Poison, by Chris Wooding is a darker fantasy novel that follows a sixteen year-old by the name of Poison (she picked it herself), who has spent the entirety of her life living in the dank and depressing Black Marshes. But when her baby sister is kidnapped by the sinister – and up until now supposedly fictional – Scarecrow, Poison does what no one has ever done before and sets off to get her back from the Phaerie King. Voyaging through dangerous phaerie worlds with a few trusty friends picked up along the way, she will have to unravel the mystery of the elusive Hierophant if she ever wants to get her sister back again.
Skilled gothic horror novelist Wooding weaves a tale that practically drips marsh water and cobwebs. From surviving a long night in the house of the Bone Witch to stealing a blood-drinking dagger from a pregnant Lady of Spiders, Posion is shuttled from one creepy threat to the next. But the stalwart old man Bram is a comforting companion, and the effervescent (if slightly clueless) beauty Peppercorn add a welcome dash of sunlight to the proceedings. But as they come closer and closer to the mysterious Hierophant, who creates and maintains all worlds, it is Poison alone who can determine the ultimate fate of the universe. After all, it is her story.
Poison is the sassy, gritty kind of character you need for a tale like this. Each new obstacle is just one more thing she needs to take care of before she can get her sister back, be it giant spider or animated corpse. She grows frustrated with people who accept the status quo, and though at times she rebels just for the sake of rebelling (ie: once she nearly kills everyone in a personal protest) at heart she wants only to have control over herself and her story.
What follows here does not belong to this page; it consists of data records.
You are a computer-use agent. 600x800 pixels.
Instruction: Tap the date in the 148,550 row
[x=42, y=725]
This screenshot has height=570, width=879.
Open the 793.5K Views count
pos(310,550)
She’s a take-charge kind of girl, all right! Plus she’s smart and if not fearless than certainly very brave. And most importantly, she is compassionate and driven onward solely by the love for her baby sister – rather reminiscent of one Katniss Everdeen, if I do say so myself.
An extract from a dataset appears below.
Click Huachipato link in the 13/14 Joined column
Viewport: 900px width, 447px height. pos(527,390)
Wooding has a real talent for creeping you out, but it is matched easily by his masterful storytelling. He creates myths and fairytales that would make the Grimm Brothers proud, and then weaves them flawlessly into the story. Are they real or aren’t they? Towards the very, very end things get a little clunky, but his handling of Poison and her missing sister’s storyline is brilliant. Be sure to check out his other novels: The Haunting of Alaizabel Cray (great story sure to shiver your bones), and Storm Thief (dips into the steam-punk genre).